A glimpse into Augustine Volcano's Pleistocene past: Insight from the petrology of a massive rhyolite deposit

Abstract

Activity at Augustine Volcano, Alaska, has been characterized by intermediate composition domes, flows, and tephras during the Holocene. Erosive lahars and pyroclastic flows associated with the 2006 eruption revealed large exposures of voluminous rhyolite pumice fall beneath glacial tills; the massive rhyolite deposit is evidence of anomalously large prehistoric eruptions. The rhyolite is petrologically and mineralogically different from more recent eruptive products, with abundant amphibole (calcic amphiboles and cummingtonite) and quartz. Three texturally and chemically distinct lithologies are present.
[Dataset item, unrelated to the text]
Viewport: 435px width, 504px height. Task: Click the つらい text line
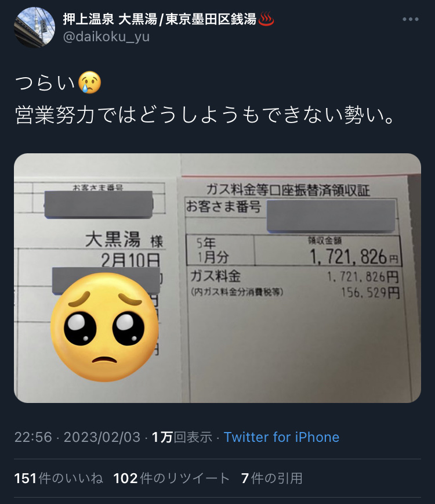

Fe–Ti oxide equilibria suggest temperatures of ~765°C and oxygen fugacities of NNO+1.5. Melt inclusions indicate that magma representing the stratigraphically lowest lithology was crystallizing at ~260MPa with a contemporary mixed H2O–CO2 fluid phase becoming progressively more H2O-rich. Magma forming the other lithologies crystallized in the presence of this H2O-dominated fluid, as demonstrated by the presence of cummingtonite and little to no CO2 in melt inclusions. Amphibole and quartz–feldspar–melt equilibria models yield results indicating a range of crystallization pressures from ~400MPa to ~175MPa. Apatites and melt inclusions have lower chlorine contents than more recently erupted material at Augustine suggesting that the composition of Augustine's volatile phase has changed over time. Reheating textures in melt inclusions and phenocrysts, as well as the presence of xenocrysts of olivine and clinopyroxene containing mafic melt inclusions, signify the likelihood of mixing and/or mingling of magmas as an eruption trigger. The unique qualities of this Pleistocene rhyolite and the potential hazard of a similarly large eruption in modern times indicate that further study is warranted.